## What you will do
**a)** Reproduce the passage of the sheriff article starting with "Before Rick Braziel" and going on through "an extended version.".
**b)** Take the article about the Sacramento County Sheriff's Department shootings further, picking up after its final sentence.

## Document
==============================
Sheriff in the shadows

Before Rick Braziel was ousted for criticizing the fatal shooting of Mikel McIntyre, the former inspector general flagged another deputy shooting he found troubling

illustration by sarah hansel

To read about a recent officer-involved shooting that the Sheriff’s Department is investigating, visit sacblog.newsreview.com for an extended version.

Before he was banished for criticizing the fatal Sheriff’s Department shooting of a mentally ill black man in May 2017, former Sacramento County Inspector General Rick Braziel quietly flagged another shooting he didn’t want to escape scrutiny.

The Oct. 22, 2016 encounter between a deputy patrolling Fair Oaks and an unlicensed driver wasn’t that serious. Nobody died or was injured when the deputy fired five rounds at the back of a Mercedes as it left the scene of a traffic stop.
==============================
## Recorded data
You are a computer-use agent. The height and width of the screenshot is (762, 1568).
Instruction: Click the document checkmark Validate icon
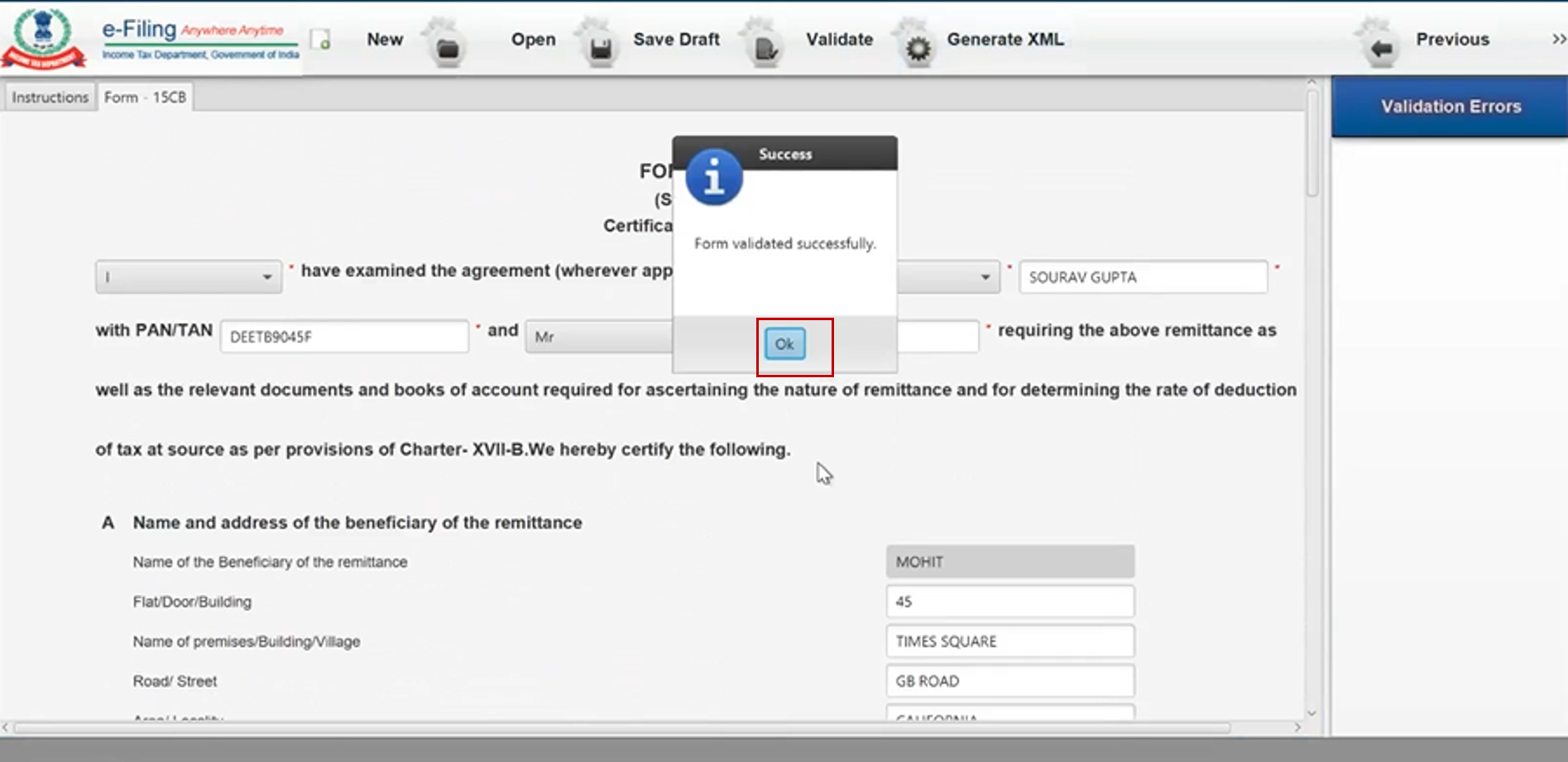point(765,48)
==============================
## Expected outputs
**a)**
Before Rick Braziel was ousted for criticizing the fatal shooting of Mikel McIntyre, the former inspector general flagged another deputy shooting he found troubling

illustration by sarah hansel

To read about a recent officer-involved shooting that the Sheriff’s Department is investigating, visit sacblog.newsreview.com for an extended version.

**b)**
But the deputy violated department policy by opening fire on an occupied vehicle that posed no danger to him or anyone else that fall morning, Braziel determined in his 13-page review of witness statements and recorded interviews, dispatch audio, crime scene photos, diagrams and a visit to the sleepy residential street of Winding Oak Drive.

Braziel released his review Oct. 2, 2017 to little fanfare, even though the district attorney’s office had yet to determine whether the officer would face criminal charges. But Sacramento’s former police chief had a specific reason for publishing his report when he did:

One of the many protections in the Police Officers Bill of Rights is that it limits an agency’s ability to discipline officers who violate their agencies’ policies if their misconduct is discovered more than a year after the fact. Braziel didn’t want to see that happen with this case. He published his review of the shooting 20 days before the one-year mark.

“It wasn’t a good shooting,” he told SN&R last February. “I can’t predict whether they will, but they need to take action.”

Sacramento County residents haven’t had this voice for nearly eight months.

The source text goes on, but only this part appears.